Global Monitoring

Monitoring across multiple Open Cirrus sites is done via Ganglia. The central point of data collection is in the Big Data cluster at ILP. A Ganglia web interface displaying some machine statistics is available here.

Below are some instructions about how to deploy Ganglia at your site as well as some information about some of the additional information (metrics) we added in our Ganglia installation.

Installing Ganglia

We have installed Ganglia 3.1.2 because the version that is the default on most distros (2.5.x) lacks the ability to spoof metrics. The Ganglia website mentions that it should be possible to combine data from different versions, but we have not tested this yet. A spoofed metric is one that is provided by one host but applied to another. The description of our monitoring of power usage below gives an example where this is useful.

If you choose to install 3.1.x, you'll likely need to get it from somewhere besides your operating system's default repository. You can either compile it from source, or, if you are using 64-bit Ubuntu Hardy (8.04), download packages that I have built:

If you choose to install one from the 2.5.x series, you can likely just install it using yum, apt-get, or whatever package manager is your favorite.

Configuring Ganglia

It might be useful to give a very quick description of what Ganglia consists of. There are two primary components to a Ganglia installation, gmond and gmetad. gmond collects metrics about the machine it is on, gathers statistics from other machines on the network, and produces XML output that displays all metrics for the consumption of gmetad (or other tools). gmetad collects statistics from a gmond and uses RRDs to provide historical information. It is also used when lookups are performed by the web interface.

Typically, it is not necessary to adjust the default configuration provided with Ganglia. If you're going to use the default multicast address and simply expose port 8649 (the default port that gmond listens on to dump XML), it will likely be enough to install gmond on every node in a cluster and open a hole in the firewall for tcp access to port 8649 for atleast on node internally. It must be possible for to connect to your gmond (or gmetad) instance in order for the gmetad running here to access your site.
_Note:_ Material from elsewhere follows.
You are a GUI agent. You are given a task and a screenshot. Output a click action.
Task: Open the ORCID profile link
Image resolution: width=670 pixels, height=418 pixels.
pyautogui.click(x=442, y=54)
There are some configuration changes that may need to be made, however. At our site, the default multicast IP was changed since another user of the cluster already had an installation of Ganglia running and we didn't want to mix the data. Additionally, the frequency of metric collection was upped at our site. If your site has multiple multicast domains, it will be necessary to either give access to atleast one machine's gmond in each domain or run a gmetad installation yourself and then expose it to our gmetad (gmetad by default uses tcp ports 8651 and 8652).

Additional Steps (optional)

We have added additional metrics to Ganglia in order to monitor other properties of machines. One rich soure of machine data is IPMI, which can provide thermal, power, and system error data depending on what hardware configuration you have. These values can easily be converted into metrics using Ganglia's gmetric command line tool and a simple script. In addition to this, we also collect power usage data via SNMP for some nodes and spoof it as a metric for those machines (this is why we needed to use something newer than Ganglia 2.5.x). Using sar to gather metrics is also useful if you are interested in disk performance. Virtually any machine metric can be provided to Ganglia via the gmetric command line tool.

In addition to this, many software packages have user written addons that allow the collection of job data as Ganglia metrics including Hadoop, Maui/Torque, and Tashi.